Stored items
________________________

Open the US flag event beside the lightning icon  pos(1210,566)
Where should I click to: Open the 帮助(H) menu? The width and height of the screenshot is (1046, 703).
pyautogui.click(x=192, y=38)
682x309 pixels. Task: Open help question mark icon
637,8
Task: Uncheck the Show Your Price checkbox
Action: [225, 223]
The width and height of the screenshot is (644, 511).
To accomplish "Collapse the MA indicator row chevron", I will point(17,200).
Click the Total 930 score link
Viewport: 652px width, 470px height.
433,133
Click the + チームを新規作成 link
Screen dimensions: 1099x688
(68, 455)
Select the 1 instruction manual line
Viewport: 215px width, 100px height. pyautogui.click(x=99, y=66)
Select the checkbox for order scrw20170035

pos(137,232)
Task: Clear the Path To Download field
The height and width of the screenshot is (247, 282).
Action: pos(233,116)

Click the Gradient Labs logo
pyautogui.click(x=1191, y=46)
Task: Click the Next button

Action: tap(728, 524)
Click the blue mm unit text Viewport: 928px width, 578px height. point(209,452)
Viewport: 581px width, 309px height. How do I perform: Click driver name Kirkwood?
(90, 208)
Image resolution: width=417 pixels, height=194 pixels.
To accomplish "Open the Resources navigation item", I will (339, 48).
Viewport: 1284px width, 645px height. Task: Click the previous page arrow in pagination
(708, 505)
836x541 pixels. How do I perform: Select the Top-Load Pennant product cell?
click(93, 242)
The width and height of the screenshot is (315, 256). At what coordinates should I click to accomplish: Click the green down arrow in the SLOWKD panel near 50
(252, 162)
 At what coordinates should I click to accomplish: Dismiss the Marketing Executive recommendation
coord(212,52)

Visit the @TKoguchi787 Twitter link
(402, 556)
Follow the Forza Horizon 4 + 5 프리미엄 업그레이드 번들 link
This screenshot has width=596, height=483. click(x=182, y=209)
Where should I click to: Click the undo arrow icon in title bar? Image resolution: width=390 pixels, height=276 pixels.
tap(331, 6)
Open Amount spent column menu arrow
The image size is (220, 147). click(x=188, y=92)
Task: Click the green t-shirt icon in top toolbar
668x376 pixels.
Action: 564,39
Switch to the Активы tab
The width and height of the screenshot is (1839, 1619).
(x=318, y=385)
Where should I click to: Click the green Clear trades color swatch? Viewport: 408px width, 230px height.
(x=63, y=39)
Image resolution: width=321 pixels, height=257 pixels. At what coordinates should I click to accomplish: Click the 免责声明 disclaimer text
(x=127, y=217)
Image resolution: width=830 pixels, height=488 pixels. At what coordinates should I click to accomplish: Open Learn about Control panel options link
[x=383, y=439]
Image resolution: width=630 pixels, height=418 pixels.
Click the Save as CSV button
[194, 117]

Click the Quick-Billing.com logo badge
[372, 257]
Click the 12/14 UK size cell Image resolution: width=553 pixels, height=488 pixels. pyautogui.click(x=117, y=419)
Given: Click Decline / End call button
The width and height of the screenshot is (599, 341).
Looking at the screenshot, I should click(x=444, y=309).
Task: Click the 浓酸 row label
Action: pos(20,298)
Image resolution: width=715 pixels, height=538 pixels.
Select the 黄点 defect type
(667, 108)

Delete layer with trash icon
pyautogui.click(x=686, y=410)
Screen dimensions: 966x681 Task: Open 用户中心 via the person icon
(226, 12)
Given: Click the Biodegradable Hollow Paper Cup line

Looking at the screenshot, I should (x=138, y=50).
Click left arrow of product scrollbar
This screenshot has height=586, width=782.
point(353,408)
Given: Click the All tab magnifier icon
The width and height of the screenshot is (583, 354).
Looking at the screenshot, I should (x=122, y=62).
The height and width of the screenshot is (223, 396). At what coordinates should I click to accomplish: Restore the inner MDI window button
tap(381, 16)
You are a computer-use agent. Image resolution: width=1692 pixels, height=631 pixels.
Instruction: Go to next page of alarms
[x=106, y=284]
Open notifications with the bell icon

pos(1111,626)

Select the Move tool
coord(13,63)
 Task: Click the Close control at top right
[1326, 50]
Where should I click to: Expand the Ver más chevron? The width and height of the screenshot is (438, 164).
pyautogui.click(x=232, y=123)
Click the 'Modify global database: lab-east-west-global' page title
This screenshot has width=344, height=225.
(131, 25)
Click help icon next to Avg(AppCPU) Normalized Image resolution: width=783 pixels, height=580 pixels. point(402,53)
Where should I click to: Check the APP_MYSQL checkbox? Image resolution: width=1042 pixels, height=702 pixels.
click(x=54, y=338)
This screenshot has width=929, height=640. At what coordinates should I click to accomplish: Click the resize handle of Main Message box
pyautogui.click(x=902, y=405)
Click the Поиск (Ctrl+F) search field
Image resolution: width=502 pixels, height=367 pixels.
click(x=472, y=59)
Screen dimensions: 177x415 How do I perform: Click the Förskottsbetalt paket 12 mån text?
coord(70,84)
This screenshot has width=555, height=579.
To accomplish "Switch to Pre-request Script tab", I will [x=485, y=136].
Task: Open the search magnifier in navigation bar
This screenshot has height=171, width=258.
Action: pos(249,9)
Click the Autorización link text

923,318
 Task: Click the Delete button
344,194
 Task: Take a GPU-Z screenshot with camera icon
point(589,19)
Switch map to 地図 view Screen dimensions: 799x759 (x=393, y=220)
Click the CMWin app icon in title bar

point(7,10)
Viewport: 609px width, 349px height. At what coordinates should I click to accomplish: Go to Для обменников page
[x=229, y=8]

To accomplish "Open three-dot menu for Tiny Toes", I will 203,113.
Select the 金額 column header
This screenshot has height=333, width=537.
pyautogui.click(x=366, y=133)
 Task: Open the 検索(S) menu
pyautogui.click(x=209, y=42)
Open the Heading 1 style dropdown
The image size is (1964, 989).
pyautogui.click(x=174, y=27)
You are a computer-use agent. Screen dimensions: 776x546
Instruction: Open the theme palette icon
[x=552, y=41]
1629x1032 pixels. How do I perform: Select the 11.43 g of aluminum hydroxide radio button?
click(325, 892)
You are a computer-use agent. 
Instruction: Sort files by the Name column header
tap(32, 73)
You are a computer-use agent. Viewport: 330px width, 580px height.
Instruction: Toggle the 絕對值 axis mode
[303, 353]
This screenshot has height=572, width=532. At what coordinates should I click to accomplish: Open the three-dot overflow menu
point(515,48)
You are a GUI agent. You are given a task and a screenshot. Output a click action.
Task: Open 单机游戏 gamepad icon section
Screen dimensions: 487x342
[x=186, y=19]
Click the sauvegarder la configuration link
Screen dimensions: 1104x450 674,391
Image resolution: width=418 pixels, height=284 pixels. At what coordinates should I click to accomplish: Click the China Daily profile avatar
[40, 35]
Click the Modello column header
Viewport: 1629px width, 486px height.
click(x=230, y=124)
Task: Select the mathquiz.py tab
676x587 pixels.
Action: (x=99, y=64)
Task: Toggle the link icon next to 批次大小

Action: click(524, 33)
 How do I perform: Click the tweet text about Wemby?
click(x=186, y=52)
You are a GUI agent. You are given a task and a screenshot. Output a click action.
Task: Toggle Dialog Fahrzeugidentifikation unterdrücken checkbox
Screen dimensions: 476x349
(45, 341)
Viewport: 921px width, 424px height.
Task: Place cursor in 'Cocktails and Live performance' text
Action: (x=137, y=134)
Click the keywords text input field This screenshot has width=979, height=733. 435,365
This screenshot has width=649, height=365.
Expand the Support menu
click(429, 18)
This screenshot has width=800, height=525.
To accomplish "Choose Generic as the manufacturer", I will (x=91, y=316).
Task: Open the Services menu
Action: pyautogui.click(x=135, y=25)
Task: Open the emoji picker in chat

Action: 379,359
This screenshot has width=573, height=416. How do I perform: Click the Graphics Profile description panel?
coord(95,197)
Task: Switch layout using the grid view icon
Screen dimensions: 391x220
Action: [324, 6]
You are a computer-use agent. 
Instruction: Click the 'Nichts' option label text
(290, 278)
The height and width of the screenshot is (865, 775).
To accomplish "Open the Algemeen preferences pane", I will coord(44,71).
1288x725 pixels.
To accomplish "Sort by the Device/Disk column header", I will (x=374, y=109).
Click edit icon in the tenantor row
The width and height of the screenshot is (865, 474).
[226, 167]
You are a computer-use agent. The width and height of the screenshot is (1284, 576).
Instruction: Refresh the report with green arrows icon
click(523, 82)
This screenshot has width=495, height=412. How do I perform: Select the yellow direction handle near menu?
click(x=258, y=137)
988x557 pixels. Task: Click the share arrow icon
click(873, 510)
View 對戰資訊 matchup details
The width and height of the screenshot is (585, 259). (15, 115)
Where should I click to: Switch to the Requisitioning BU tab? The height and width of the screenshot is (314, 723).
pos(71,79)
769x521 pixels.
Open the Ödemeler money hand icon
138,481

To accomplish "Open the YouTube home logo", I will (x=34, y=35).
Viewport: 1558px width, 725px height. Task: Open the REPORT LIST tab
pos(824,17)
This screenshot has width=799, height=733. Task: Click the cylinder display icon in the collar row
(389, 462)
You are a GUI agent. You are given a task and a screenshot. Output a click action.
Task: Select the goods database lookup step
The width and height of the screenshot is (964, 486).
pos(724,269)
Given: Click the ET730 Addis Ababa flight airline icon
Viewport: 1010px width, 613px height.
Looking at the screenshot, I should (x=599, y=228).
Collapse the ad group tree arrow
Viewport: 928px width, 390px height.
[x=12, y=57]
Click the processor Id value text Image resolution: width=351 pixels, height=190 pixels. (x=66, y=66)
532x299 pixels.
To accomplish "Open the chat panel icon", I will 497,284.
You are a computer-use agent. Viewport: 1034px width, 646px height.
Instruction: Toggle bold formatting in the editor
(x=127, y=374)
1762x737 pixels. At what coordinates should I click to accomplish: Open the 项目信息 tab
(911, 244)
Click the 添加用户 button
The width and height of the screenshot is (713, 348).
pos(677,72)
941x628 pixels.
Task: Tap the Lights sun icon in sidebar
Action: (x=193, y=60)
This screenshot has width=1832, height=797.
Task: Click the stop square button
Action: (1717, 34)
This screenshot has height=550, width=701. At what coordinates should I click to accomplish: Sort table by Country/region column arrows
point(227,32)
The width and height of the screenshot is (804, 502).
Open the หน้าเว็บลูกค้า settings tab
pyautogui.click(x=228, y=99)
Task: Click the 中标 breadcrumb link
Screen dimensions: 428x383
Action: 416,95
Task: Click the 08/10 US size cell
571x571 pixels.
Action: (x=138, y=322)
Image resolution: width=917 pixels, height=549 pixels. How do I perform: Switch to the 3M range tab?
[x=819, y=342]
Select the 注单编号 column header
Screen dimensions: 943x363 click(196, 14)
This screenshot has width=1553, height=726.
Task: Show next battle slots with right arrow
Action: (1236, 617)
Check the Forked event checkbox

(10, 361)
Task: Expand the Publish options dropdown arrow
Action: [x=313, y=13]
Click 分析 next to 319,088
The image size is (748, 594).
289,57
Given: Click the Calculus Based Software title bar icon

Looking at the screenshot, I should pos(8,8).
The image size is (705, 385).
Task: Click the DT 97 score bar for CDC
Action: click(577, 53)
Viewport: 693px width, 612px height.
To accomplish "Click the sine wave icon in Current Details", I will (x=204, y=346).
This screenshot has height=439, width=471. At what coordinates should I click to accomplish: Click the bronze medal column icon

________________________

What are the lines, exactly as written above, from the line with "Task: Toggle Dialog" to the line with "This screenshot has width=800, height=525.", both included? Output only those.

__Response below__.
Task: Toggle Dialog Fahrzeugidentifikation unterdrücken checkbox
Screen dimensions: 476x349
(45, 341)
Viewport: 921px width, 424px height.
Task: Place cursor in 'Cocktails and Live performance' text
Action: (x=137, y=134)
Click the keywords text input field This screenshot has width=979, height=733. 435,365
This screenshot has width=649, height=365.
Expand the Support menu
click(429, 18)
This screenshot has width=800, height=525.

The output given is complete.